Most of the examples I'm seeing seem to be about symmetry, but there are other cases where WLOG comes into play.
For example, in a calculus $\epsilon$ proof, where you are trying to prove: $$\forall \epsilon>0:P(\epsilon)$$
It might be obvious that if $0<\epsilon_1<\epsilon_2$ then $P(\epsilon_1)\implies P(\epsilon_2)$. In that case, we would say "Without loss of generality, we can assume $\epsilon<1$."
I think "without loss of generality" is a useful phrase in part because it is a prefix. It alerts the reader: "I am about to make a certain type of argument that you've seen before, and that you will want to verify because I usually skip a few steps when I make this sort of argument."
It might be more precise to write, "It can easily be shown that this statement reduces to the case..." but that is less pithy.
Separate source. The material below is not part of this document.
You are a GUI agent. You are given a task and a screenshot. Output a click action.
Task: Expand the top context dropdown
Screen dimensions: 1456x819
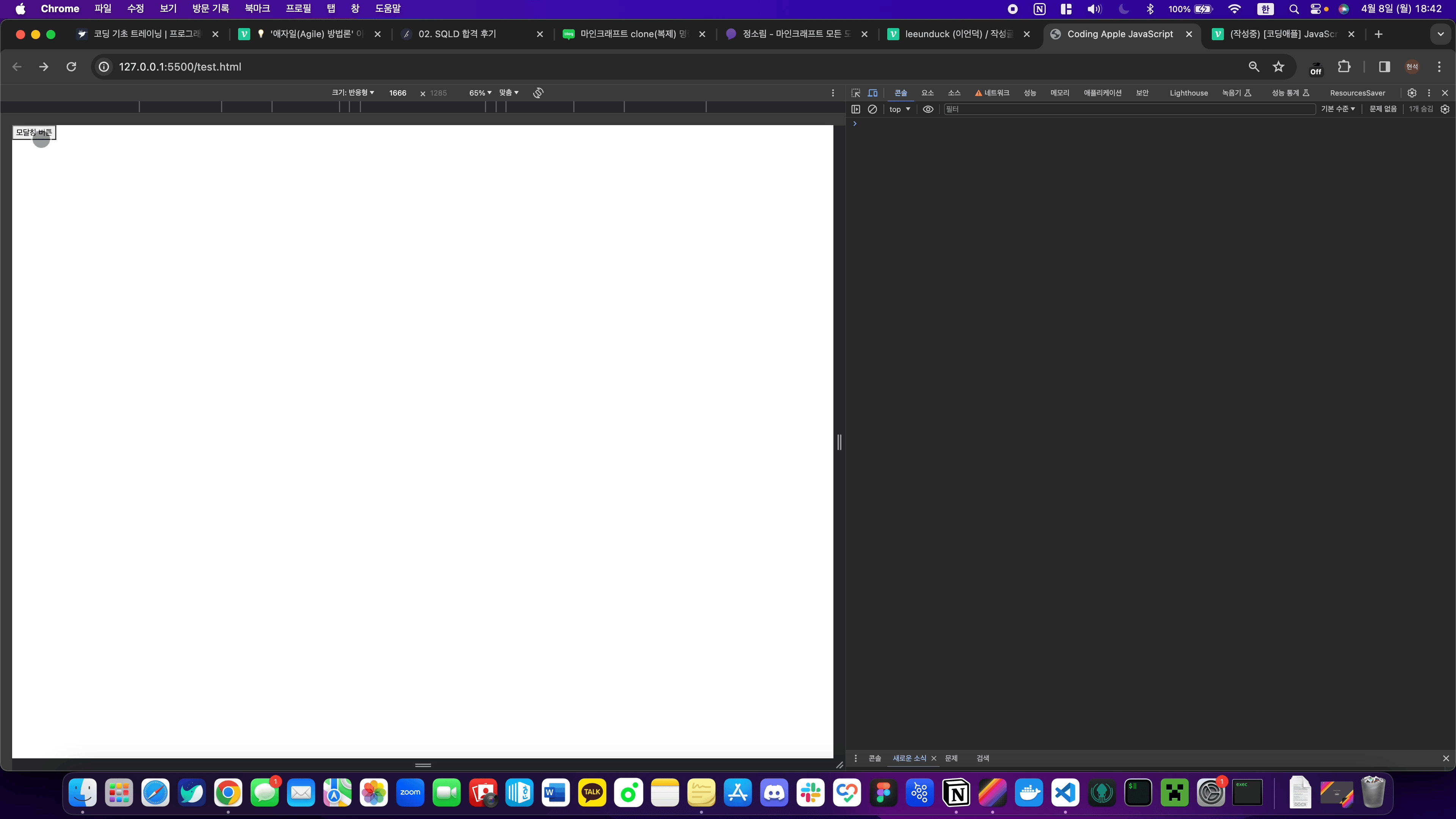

There is something about "without loss of generality" that also seems very distinctive, so it jumps out of the page, whereas your more precise forms read as generic.
Consider "Without loss of generality" an assertion, and it makes more sense. It is an assertion that: $$\forall s\in S: \exists t\in T: P(t)\implies P(s)$$ is true. It might have just been proven, or it might be "obvious" in some way.